Um empresário da restauração, bastante criativo e percebendo a certa altura que a venda de vinho a copo no seu restaurante popular não era tão lucrativa como vender garrafas inteiras com os preços inflacionados a 200 por cento, começou a fazer uma experiência: foi aproveitando os restos das garrafas que ficavam por beber para, misturando-os (tintos com tintos e brancos com brancos), servir de novo em copo e em jarro, como se fosse vinho de bag-in-box.
Como os clientes são, por norma, mais curiosos com as origens e os rótulos das garrafas do que com os vinhos servidos a jarro e copo, respondia em termos genéricos com “Palmela”, “Alenquer” ou “Alentejo”, se alguém fazia perguntas sobre o “pedigree” desses vinhos. E toda a gente tomava a resposta como boa.
Quando o calor começou a apertar, e ao ver aumentar as propostas dos fornecedores de ter à venda mais vinhos rosés, lembrou-se de levar mais longe a sua criatividade. Começou por reunir restos de tintos e de brancos, em separado, para depois, numa primeira experiência, os ir despejando para um jarro de vidro transparente, em quantidades iguais. A cor foi evoluindo, consoante o equilíbrio dos vinhos: castanho claro, amarelado, cor de salmão, cor de rosa, bordeaux…

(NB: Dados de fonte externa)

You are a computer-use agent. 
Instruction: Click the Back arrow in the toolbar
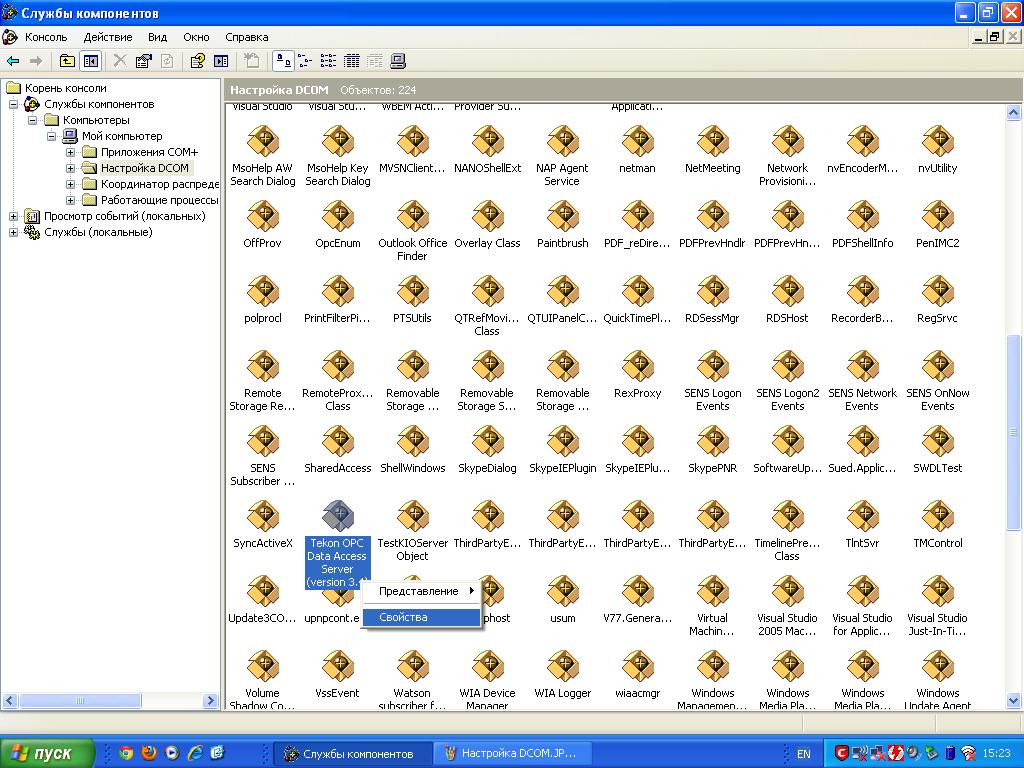click(13, 61)
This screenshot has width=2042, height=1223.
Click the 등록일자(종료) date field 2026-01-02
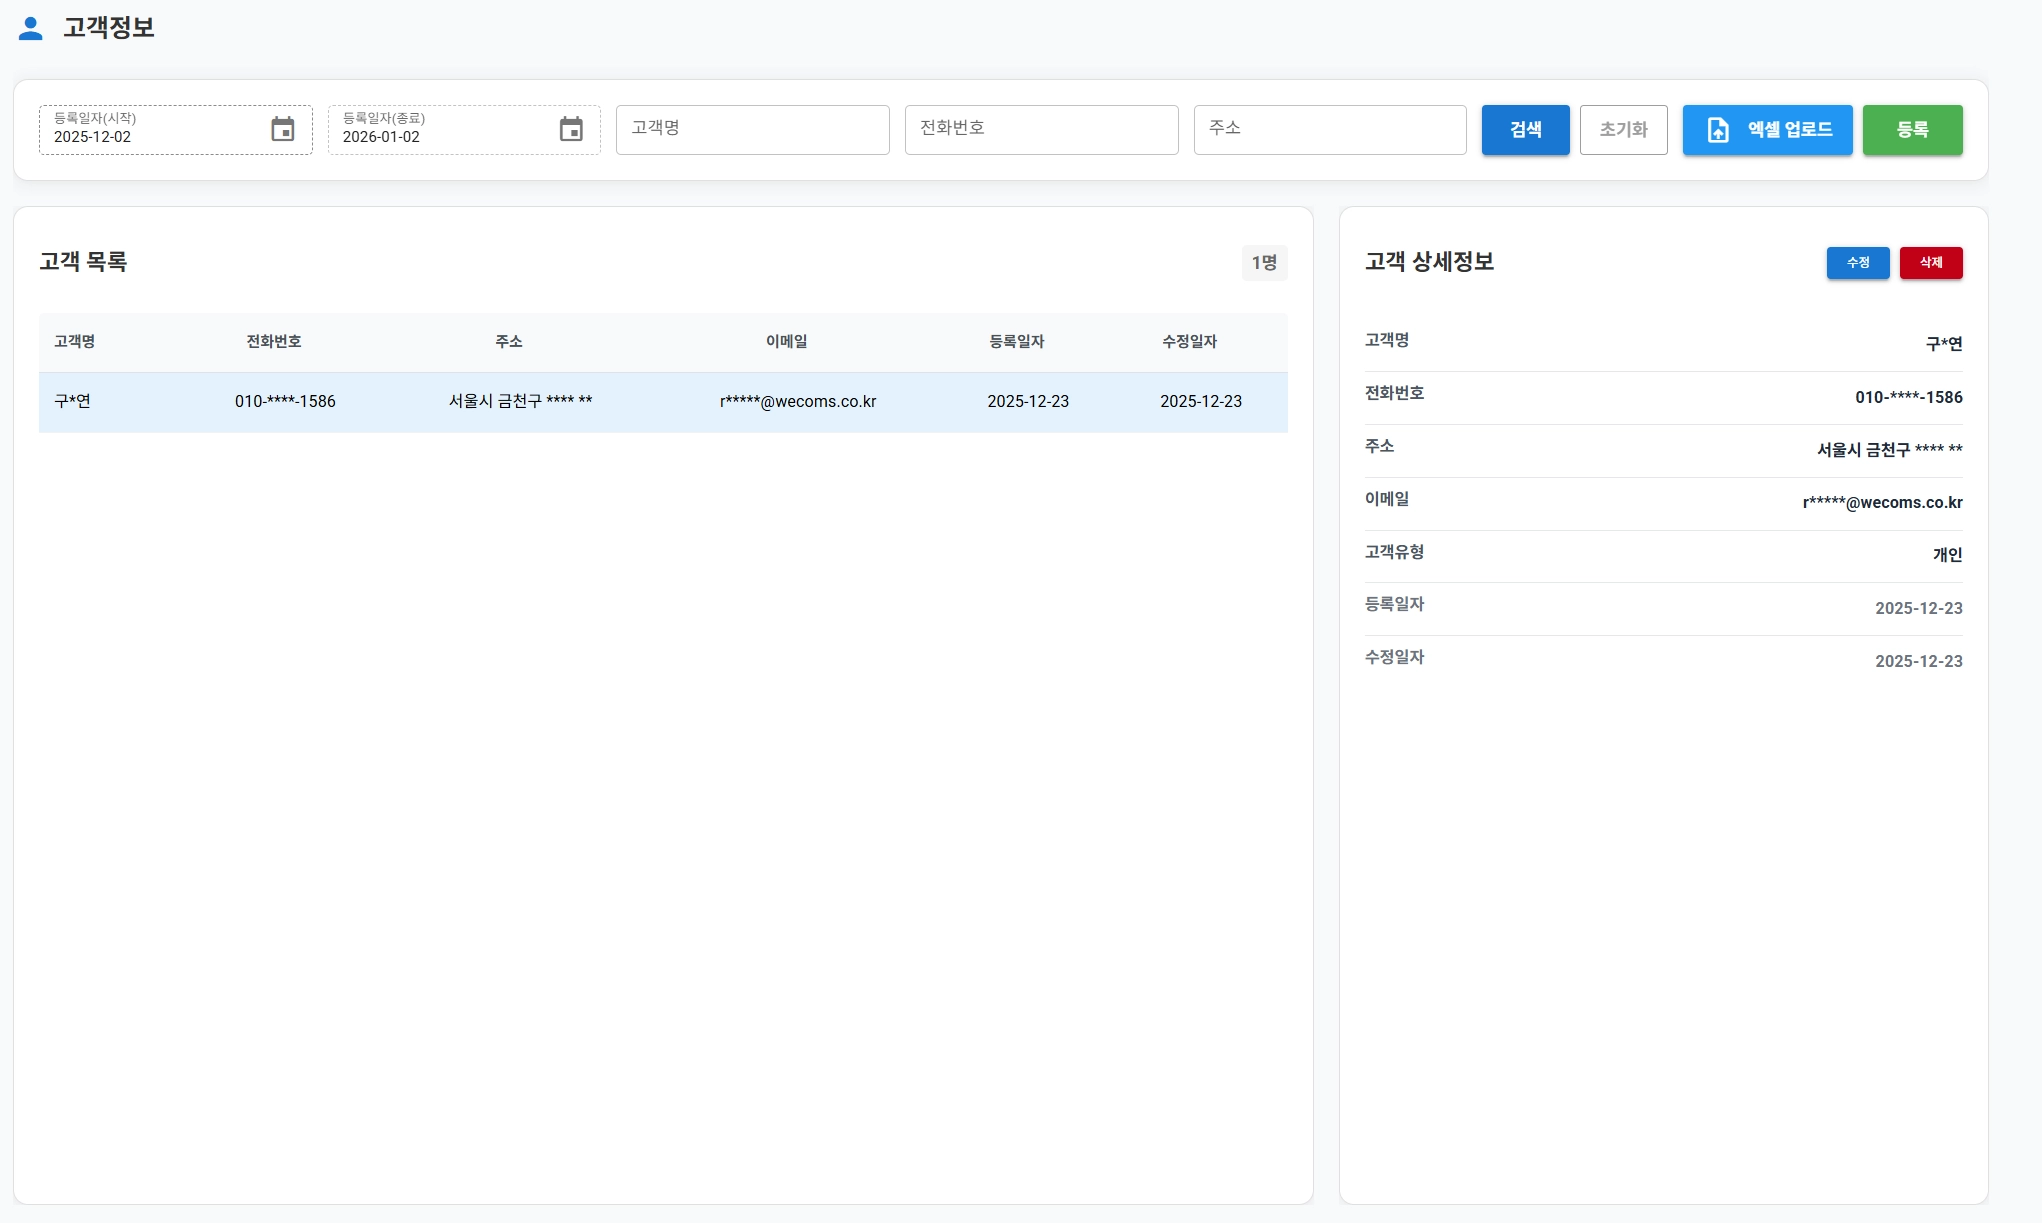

Comparou o resultado final da sua mistura com a cor dos rosés engarrafados (mais a tender para a cor de salmão) e achou-a a satisfatória. Feita a coisa a olho, não mediu as quantidades para ter uma receita única, mas achou que chegava.
Só faltava um pormenor: o gosto. Os rosés têm um sabor adocicado que não aparecia no seu rosé improvisado, nem mesmo se misturasse mais vinhos alentejanos. Acrescentaria açúcar? Não, podia correr o risco de transformar a coisa em sangria. E moscatel? Talvez. Pouco alcoólico, com um tom doce equilibrado, de gosto mais conhecido graças ao limão e por isso, não o tendo, de presença mais discreta.
Deitou fora parte da mistura e acrescentou moscatel. Com cuidado, para não desequilibrar o resultado. E, da cor ao gosto, obteve o rosé perfeito. Bem fresco, sairia bem. Ou não?
Começou a promover o seu rosé «caseirinho» junto de alguns clientes mais assíduos. Vendido a jarro, muito fresco, saiu realmente bem. Quando lhe perguntavam pela origem, remetia, para variar, para a zona de Pegões (Setúbal, de onde, aliás, provinha o moscatel).
Um dos seus clientes, mais cuidadoso na escolha dos vinhos, provou-lhe o rosé quando a sua companhia de jantar quis beber um copo de rosé, até gostou e ficou intrigado. Fez perguntas ao nosso empresário, sobre a origem, a região, a marca. O inventor do rosé esquivou-se até onde pôde e, por fim, viu-se mesmo obrigado a responder.
Alto, rotundo, em geral amável mas de gestos bruscos e bastante liberal na linguagem depois das horas de fecho, o empresário fitou o cliente e atirou-lhe: “É o Rosé da Tia!”
O cliente hesitou. E depois, juntando os seus conhecimentos básicos de vernáculo à boa imagem da única tia que ainda lhe restava e que muito estimava, retirou-se em boa ordem. E nunca mais voltou à casa de pasto.